El hombre pareció sorprenderse agradablemente.
—Muy bien —dijo y abandonó el asunto con un movimiento de cabeza. Regresó al escritorio—. Volvamos a lo nuestro. ¿Han visto a Jacques?
—Si se trata del Coronel que está jugando al Servicio Civil, sí, lo hemos visto —le dije.
El hombre sonrió con una mueca.
—Tenemos que saber con quién tratamos. No podemos hacer nada sin conocer su especialidad —dijo imitando hábilmente los modales del Coronel—. Pero es muy cierto, sin embargo —continuó—. Será mejor que les dé una idea de cómo van las cosas. Somos, por ahora, treinta y cinco. Gente de toda clase. Esperamos que durante el día se nos reúnan algunos más. Veintiocho pueden ver. Lo otros son maridos o mujeres —y hay dos o tres niños— ciegos. Hasta ahora pensamos salir de aquí mañana mismo, si estamos listos a tiempo, y buscar un lugar seguro. Usted me entiende.
Asentí con un movimiento de cabeza.
—Nosotros habíamos decidido partir esta tarde por las mismas razones —le dije.
—¿Con qué transporte cuentan ustedes?
Le expliqué lo referente al camioncito.
—Íbamos a proveernos hoy —añadí—. Así que no tenemos prácticamente nada, excepto cierta cantidad de fusiles anti-trífidos.

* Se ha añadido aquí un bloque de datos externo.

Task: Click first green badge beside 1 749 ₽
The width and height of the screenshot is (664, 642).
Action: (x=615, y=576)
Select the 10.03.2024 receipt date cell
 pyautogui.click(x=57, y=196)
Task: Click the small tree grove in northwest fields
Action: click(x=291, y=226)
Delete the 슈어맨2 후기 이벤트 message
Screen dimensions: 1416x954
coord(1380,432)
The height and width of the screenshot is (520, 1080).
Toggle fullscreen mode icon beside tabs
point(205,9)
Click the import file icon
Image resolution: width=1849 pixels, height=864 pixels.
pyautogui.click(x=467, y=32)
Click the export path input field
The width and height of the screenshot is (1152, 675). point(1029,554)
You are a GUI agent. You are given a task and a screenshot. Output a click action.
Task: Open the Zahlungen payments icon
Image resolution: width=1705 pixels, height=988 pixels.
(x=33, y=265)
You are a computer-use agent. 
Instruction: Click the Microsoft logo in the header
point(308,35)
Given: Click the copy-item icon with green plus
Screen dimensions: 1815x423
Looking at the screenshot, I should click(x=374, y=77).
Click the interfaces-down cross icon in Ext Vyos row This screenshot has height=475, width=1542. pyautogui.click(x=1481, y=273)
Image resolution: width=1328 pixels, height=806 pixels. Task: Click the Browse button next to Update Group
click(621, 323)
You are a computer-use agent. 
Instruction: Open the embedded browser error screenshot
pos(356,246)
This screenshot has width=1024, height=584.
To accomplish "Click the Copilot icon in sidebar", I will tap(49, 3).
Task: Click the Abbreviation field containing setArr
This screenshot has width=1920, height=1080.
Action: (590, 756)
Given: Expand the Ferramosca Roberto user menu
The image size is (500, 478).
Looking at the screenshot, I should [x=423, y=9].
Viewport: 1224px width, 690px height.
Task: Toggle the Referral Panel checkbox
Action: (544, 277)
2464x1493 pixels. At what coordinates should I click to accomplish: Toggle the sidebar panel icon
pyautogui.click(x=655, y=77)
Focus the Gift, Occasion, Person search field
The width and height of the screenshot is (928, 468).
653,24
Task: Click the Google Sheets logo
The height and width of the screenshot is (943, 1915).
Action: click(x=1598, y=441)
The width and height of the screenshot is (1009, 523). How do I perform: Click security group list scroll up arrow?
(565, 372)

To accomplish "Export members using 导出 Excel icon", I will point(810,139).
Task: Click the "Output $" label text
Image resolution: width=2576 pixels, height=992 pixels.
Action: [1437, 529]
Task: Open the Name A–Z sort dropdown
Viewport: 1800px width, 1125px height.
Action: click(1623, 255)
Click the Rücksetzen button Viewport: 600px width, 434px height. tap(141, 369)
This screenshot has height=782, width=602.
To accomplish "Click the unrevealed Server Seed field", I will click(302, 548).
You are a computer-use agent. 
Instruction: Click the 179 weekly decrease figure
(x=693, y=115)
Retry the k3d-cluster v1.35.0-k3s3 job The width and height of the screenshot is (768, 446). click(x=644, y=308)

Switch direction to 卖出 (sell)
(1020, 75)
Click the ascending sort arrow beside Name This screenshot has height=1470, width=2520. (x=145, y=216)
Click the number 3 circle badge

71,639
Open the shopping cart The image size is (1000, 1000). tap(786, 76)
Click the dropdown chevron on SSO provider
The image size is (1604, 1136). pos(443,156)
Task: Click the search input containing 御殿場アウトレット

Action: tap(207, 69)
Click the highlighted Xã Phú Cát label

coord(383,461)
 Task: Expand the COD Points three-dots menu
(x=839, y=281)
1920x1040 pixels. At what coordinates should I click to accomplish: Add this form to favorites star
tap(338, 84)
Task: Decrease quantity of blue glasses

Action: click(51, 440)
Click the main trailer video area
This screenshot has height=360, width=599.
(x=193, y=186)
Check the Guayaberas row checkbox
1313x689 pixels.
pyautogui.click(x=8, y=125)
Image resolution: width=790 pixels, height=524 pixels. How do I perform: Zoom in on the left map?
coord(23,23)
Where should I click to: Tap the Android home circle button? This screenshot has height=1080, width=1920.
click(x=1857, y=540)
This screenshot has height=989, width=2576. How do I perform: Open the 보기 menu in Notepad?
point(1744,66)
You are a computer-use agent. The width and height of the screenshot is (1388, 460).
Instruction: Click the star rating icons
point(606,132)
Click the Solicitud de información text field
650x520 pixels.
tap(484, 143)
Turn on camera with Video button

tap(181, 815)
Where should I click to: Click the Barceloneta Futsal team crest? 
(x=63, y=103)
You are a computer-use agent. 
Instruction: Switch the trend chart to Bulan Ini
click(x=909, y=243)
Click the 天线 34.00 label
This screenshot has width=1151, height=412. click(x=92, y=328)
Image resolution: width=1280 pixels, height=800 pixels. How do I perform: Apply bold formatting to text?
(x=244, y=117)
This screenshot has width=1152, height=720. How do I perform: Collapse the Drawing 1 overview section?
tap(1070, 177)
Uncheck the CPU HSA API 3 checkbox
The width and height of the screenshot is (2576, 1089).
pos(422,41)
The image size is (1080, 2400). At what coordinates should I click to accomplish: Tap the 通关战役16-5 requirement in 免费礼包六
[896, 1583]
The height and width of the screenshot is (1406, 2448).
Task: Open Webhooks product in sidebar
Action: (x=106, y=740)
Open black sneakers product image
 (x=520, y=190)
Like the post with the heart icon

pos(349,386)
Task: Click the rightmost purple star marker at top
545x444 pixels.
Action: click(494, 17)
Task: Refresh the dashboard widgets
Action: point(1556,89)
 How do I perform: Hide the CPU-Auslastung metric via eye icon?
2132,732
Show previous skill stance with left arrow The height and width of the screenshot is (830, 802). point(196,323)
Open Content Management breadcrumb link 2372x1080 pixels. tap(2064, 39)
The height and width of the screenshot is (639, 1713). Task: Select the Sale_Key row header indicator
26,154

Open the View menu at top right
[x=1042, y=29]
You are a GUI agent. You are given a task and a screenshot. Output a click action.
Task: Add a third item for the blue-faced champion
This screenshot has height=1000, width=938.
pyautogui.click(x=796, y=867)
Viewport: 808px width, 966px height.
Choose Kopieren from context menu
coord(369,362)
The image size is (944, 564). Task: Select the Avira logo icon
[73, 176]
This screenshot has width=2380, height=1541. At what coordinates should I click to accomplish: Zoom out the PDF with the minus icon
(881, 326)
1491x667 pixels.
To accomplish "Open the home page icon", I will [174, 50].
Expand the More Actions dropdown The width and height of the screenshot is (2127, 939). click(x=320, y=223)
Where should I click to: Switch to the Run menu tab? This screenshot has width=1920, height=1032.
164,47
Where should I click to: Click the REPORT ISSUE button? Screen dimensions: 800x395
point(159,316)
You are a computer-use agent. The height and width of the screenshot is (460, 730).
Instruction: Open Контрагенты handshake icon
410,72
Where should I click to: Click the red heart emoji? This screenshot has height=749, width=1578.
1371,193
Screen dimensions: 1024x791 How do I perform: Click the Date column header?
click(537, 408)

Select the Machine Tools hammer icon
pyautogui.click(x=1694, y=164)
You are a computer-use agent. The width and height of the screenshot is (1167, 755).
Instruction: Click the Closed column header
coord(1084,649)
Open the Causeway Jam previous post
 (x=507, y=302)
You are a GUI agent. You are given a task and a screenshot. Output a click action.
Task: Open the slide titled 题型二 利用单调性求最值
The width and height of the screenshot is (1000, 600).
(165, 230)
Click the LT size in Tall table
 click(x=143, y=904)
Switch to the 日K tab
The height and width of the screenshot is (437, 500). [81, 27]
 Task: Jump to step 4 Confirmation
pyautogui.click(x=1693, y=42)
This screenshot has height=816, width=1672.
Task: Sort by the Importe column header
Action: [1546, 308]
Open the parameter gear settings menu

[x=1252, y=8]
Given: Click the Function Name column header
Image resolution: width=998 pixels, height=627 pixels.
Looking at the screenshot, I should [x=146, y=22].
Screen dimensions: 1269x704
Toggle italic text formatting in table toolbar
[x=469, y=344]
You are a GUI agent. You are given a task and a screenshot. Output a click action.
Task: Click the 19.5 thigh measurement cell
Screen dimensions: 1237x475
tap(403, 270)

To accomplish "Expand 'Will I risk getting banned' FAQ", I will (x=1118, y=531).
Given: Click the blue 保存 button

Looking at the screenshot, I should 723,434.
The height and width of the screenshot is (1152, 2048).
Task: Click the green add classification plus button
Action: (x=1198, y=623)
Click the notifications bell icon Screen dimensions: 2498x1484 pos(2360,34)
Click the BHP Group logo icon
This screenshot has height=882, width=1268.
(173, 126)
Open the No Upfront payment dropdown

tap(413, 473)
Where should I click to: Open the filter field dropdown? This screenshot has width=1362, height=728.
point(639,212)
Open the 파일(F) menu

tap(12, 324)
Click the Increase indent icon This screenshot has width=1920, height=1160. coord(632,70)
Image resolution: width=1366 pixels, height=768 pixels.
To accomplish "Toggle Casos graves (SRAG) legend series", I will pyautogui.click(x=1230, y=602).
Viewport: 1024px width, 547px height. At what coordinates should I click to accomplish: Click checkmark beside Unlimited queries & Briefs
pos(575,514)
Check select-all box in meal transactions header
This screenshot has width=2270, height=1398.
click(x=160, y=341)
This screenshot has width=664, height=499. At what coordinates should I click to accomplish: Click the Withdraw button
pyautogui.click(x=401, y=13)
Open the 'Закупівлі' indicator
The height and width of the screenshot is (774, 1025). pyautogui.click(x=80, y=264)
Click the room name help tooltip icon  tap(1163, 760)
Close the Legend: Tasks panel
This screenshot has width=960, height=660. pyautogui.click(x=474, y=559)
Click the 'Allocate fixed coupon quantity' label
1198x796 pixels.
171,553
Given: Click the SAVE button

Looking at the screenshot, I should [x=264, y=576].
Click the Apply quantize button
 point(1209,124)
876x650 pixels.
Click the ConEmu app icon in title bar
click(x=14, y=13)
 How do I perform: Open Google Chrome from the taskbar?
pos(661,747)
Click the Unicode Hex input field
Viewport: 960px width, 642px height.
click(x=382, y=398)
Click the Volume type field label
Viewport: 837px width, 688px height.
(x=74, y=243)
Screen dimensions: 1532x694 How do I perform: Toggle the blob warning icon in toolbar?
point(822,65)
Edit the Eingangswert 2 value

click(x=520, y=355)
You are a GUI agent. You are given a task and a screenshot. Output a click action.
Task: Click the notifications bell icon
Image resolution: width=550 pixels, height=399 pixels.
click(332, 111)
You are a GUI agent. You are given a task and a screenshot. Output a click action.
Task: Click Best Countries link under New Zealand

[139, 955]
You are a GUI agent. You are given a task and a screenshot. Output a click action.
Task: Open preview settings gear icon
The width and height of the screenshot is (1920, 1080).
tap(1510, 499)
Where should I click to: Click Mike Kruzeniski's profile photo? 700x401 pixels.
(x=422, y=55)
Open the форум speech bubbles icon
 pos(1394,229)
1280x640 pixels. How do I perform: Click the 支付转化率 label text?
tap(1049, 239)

El hombre alzó las cejas. La muchacha llamada Sandra me miró también con curiosidad.
—Es raro que hayan pensado en eso como algo esencial— señaló el hombre.
Le di mis razones. Posiblemente no lo hice muy bien, pues ninguno de los dos pareció muy impresionado. Beadley movió afirmativamente la cabeza, y continuó:
—Bueno, si van a venir con nosotros, les sugiero esto. Entren su coche, dejen aquí lo que tengan, y salgan otra vez en busca de un buen camión. Luego… oh, ¿sabe alguno de ustedes un poco de medicina?
Le dijimos que no.
El hombre frunció levemente el ceño.
—Es una lástima. No tenemos todavía a ningún médico. Me sorprendería si no necesitáramos a un doctor dentro de poco. De todos modos, tendremos que vacunarnos. Pero no vale la pena que los mande a buscar medicinas. ¿Qué les parece alimentos y ramos generales? ¿Les agrada?
Beadley hojeó unos papeles unidos por un broche, sacó uno de ellos, y me lo entregó. Tenía como encabezamiento «N° 15», y debajo había una lista escrita a máquina de alimentos en conserva, ollas, sartenes y ropa de cama.